Here it is, so you don't have to follow the link:
>… the prescriptivist normally cares deeply about how people talk,
>and it grates when language usage departs from the model that they
>support. The descriptivist is just interested in finding out how
>people actually do talk. Any "agenda" is unconscious, and the ideal
>descriptivist, like any ideal scientist, really wants to know what
>is going on and is willing to modify the model on the basis of
>evidence. For the prescriptivist, the model was carved into stone
>tablets by God.
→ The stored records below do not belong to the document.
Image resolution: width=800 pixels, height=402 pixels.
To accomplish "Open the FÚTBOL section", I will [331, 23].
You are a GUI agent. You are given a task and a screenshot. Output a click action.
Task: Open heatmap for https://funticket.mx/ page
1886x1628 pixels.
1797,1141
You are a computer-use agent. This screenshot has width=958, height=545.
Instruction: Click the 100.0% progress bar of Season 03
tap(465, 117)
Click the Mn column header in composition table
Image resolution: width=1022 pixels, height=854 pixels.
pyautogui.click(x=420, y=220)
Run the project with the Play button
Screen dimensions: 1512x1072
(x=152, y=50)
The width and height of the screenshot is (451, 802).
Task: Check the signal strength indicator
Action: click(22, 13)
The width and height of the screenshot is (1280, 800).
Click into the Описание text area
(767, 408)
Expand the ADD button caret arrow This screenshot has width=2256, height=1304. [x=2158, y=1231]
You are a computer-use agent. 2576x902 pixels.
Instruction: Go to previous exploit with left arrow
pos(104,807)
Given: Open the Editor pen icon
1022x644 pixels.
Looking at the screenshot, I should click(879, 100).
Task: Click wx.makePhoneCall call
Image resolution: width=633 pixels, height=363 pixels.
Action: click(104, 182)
The prescriptivist doesn't care how people *do*
>talk, but about how they *should* talk.
this is roughly the usual caricature of the distinction, as seen from a decidedly "descriptivist" point of view. and the caricature is encouraged by the all-too-human tendency to see things in terms of two opposed forces. but, as a great many people have pointed out, the distinction arises from two values, *both* of which almost everyone subscribes to:
1. variety is a good thing.
2. shared norms are a good thing.
extreme positions are obtained by minimizing one of these at the expense of the other, but most people take some more complicated, mixed position, sacrificing one value in some contexts, the other value in other contexts. (few modern scholars, even the most hard-line "descriptivists", are willing to say that all variant spellings in english are fine, so long as they either conform to generalizations about the system or have the justification of tradition. there are costs on either side - the time cost to readers of coping with huge numbers of variants, the time cost to learners in having norms enforced.)
these two values tend to attract others - reliance on the voice of the common person vs. deference to institutions and authorities, embracing change vs. resisting it, celebration of the idiosyncratic vs. suspicion of it, appeal to individual experience vs. reasoning from a priori principles, and many others. that is, there are resonances among these values that tend to produce opposed ideologies, but in principle there are many different positions, and most scholars hold complicated, nuanced positions.
it's ok to trot out the ten-second dichotomist text when you've got only ten seconds and other fish to fry, but this is not a simple matter of Good vs. Evil (or any other of your favorite oppositions). and i say this as someone way over on the "descriptivist" end.